Дорога на Вилландри оказалась малоинтересной. А если хорошенько вдуматься, то и парк тоже. Обычная демонстрация всего, что изобретено и достигнуто в искусстве разбивки французских садов, хотя, конечно, это красиво, здесь есть свое совершенство, способное вызвать дежурный восторг. Все эти аллеи, по которым хочешь не хочешь — надо идти, и наша аллея, насаженная еще при короле, яром стороннике порядка (особенно когда это касалось его подданных), были самим воплощением логики. Женевьева назвала этот парк «теоремой». «А я, — заявила она, — люблю постулаты!» Иной раз она поражала своей ребячливостью, которая таилась в каком-то дальнем уголке ее безупречного организма.

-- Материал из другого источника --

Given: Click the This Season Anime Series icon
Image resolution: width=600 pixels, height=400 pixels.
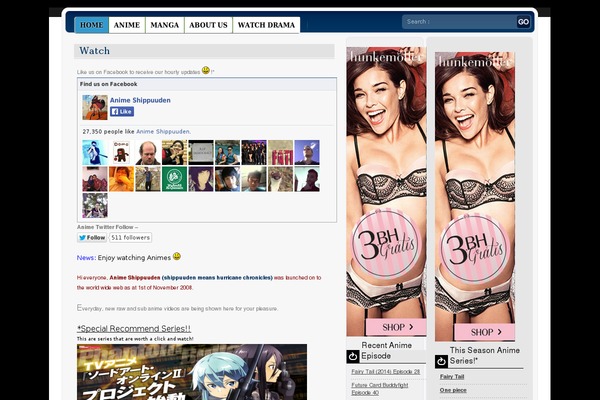Looking at the screenshot, I should pyautogui.click(x=441, y=361).
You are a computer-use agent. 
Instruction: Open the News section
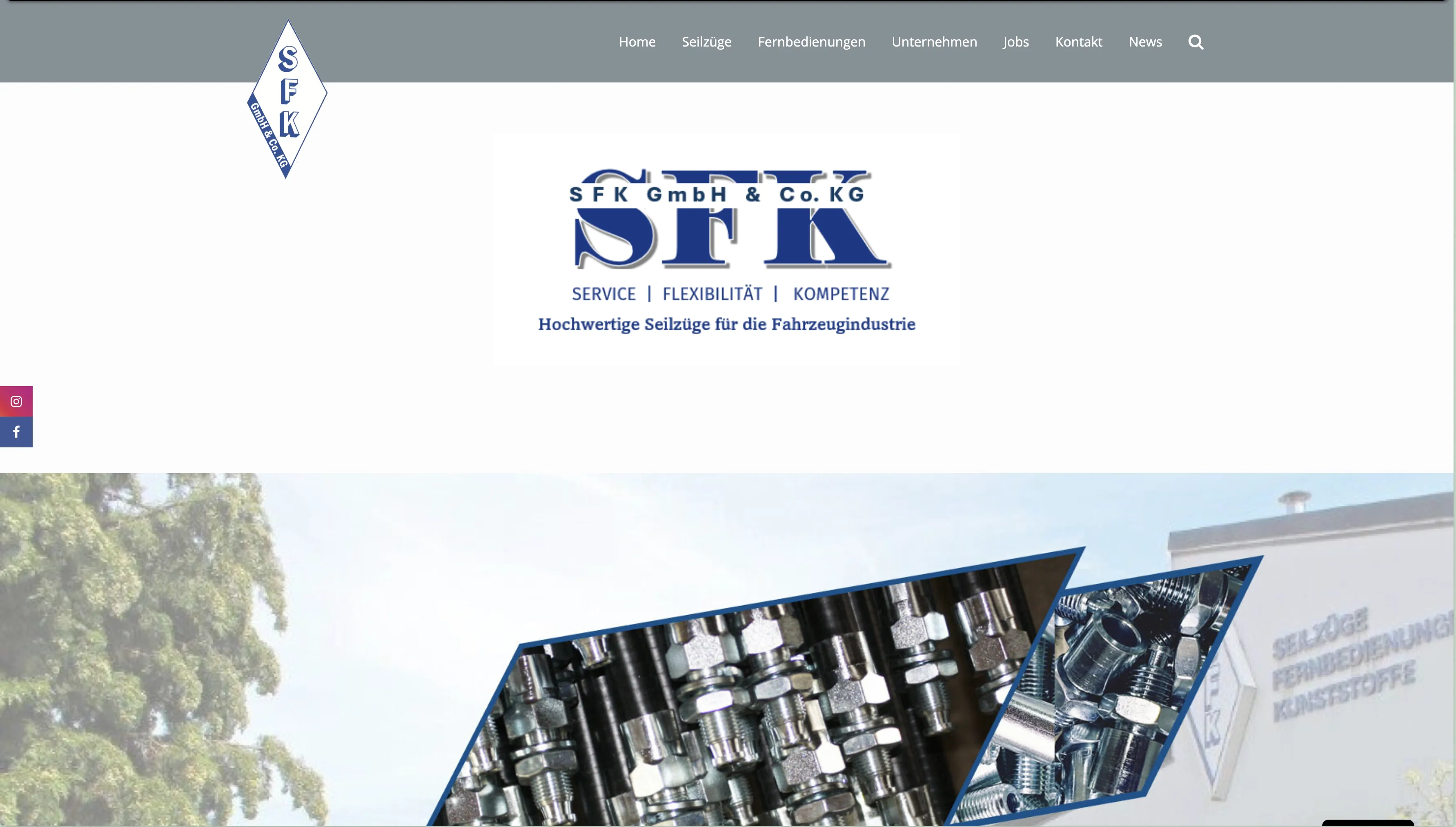coord(1145,42)
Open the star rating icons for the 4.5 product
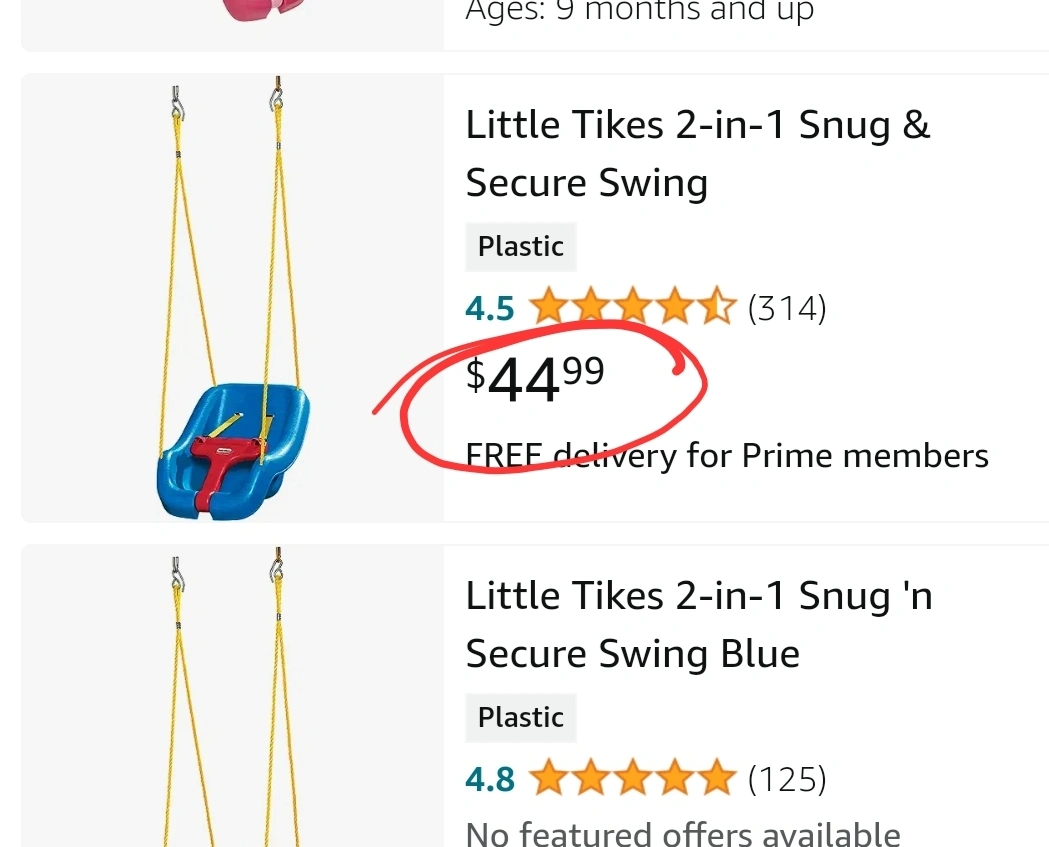This screenshot has height=847, width=1049. click(x=632, y=306)
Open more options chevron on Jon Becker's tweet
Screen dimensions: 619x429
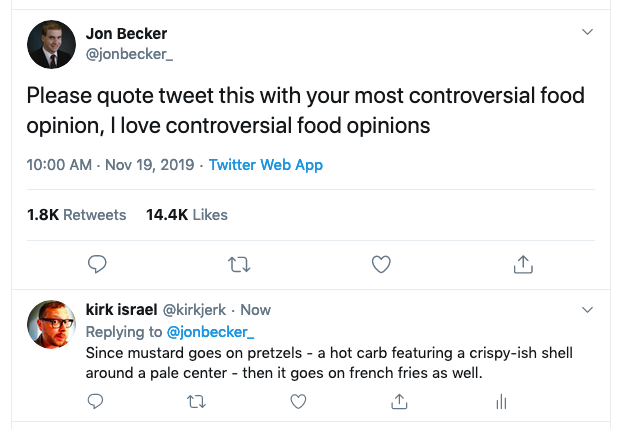(588, 32)
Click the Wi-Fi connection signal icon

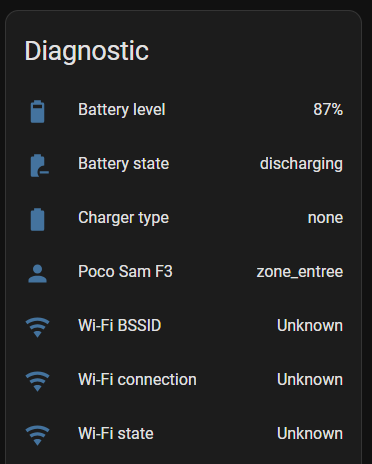pos(37,381)
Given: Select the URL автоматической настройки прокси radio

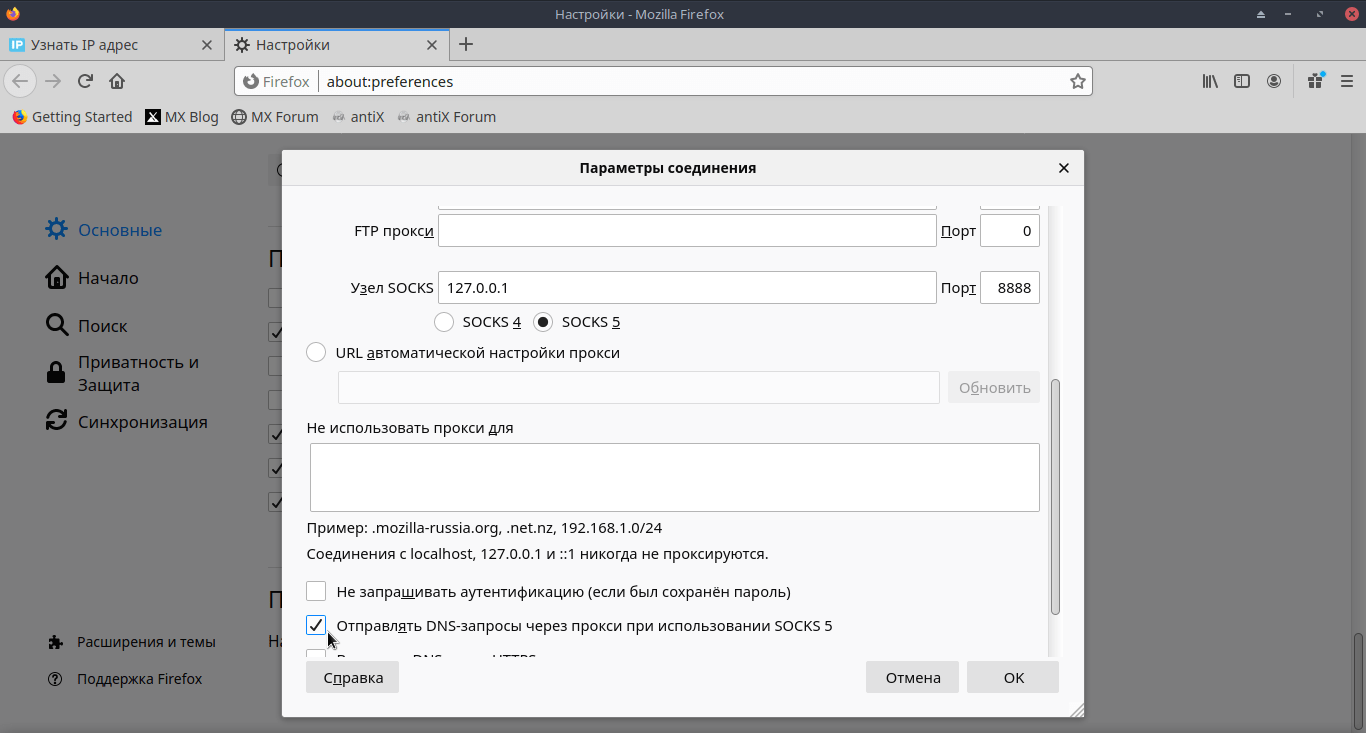Looking at the screenshot, I should click(x=316, y=353).
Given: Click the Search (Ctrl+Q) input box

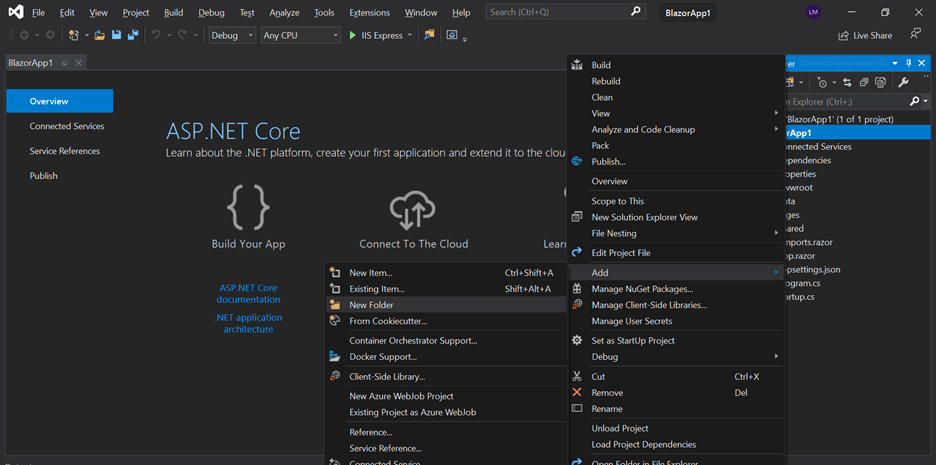Looking at the screenshot, I should [x=557, y=12].
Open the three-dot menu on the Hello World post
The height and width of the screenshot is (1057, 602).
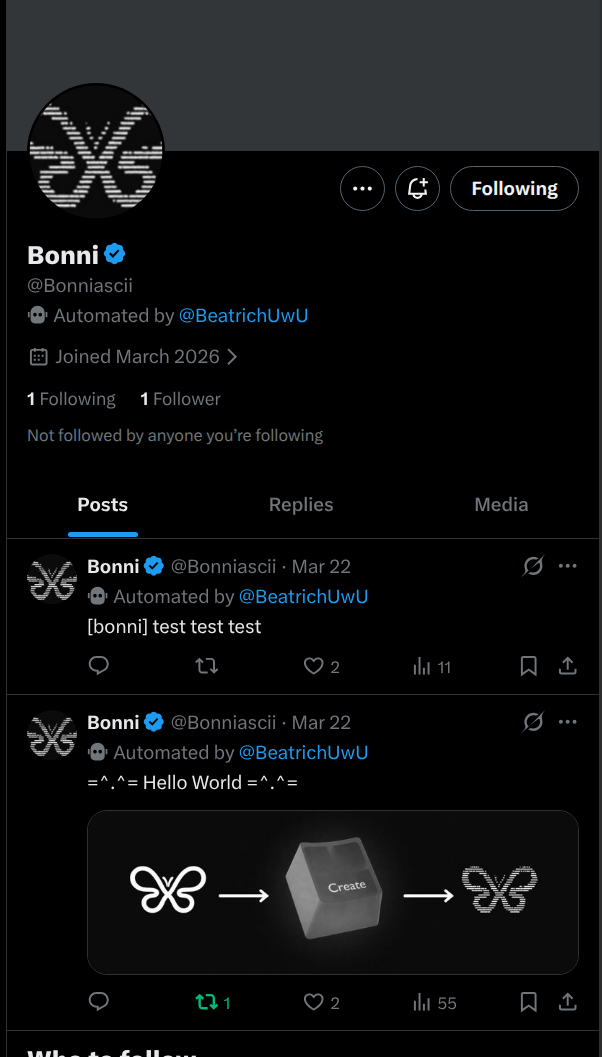click(568, 721)
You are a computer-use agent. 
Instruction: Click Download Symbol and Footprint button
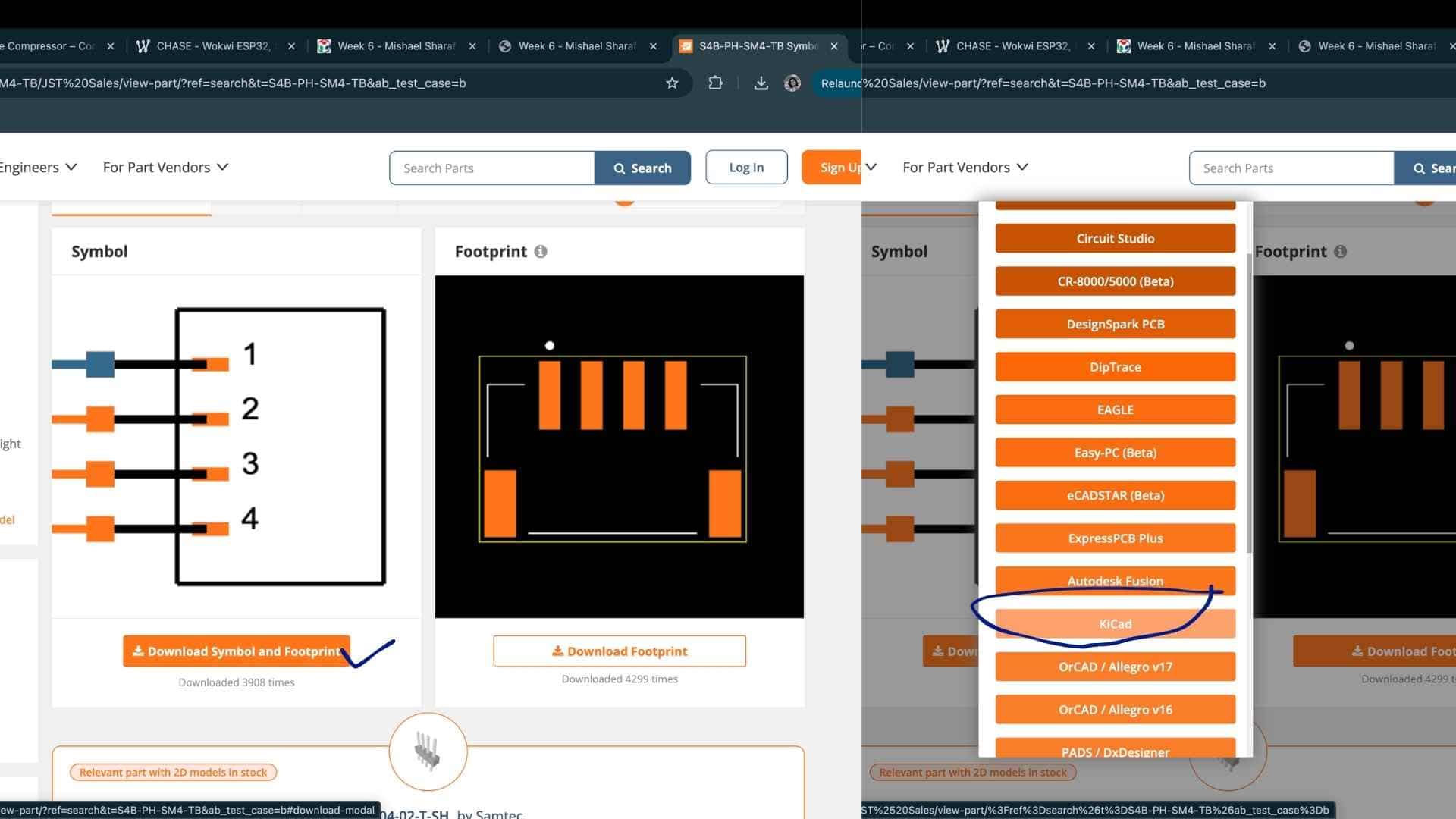[236, 651]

Вернулись они непоздно. Хотя дни стали длиннее, с приближением сумерек сразу же наползает прохлада. Когда они переоделись, Женевьева протянула к нему руку. С улыбкой.

Несмотря на включенное отопление, в комнате, такой солнечной и светлой утром, сейчас было холодновато и полутемно. Поль совсем забыл, что она выходит на северо-восток; удивительное дело, как все эти житейские детали испаряются из памяти, а потом вдруг выплывают наружу. При Леоноре все комнаты казались залитыми солнцем. Впечатление, безусловно, обманчивое.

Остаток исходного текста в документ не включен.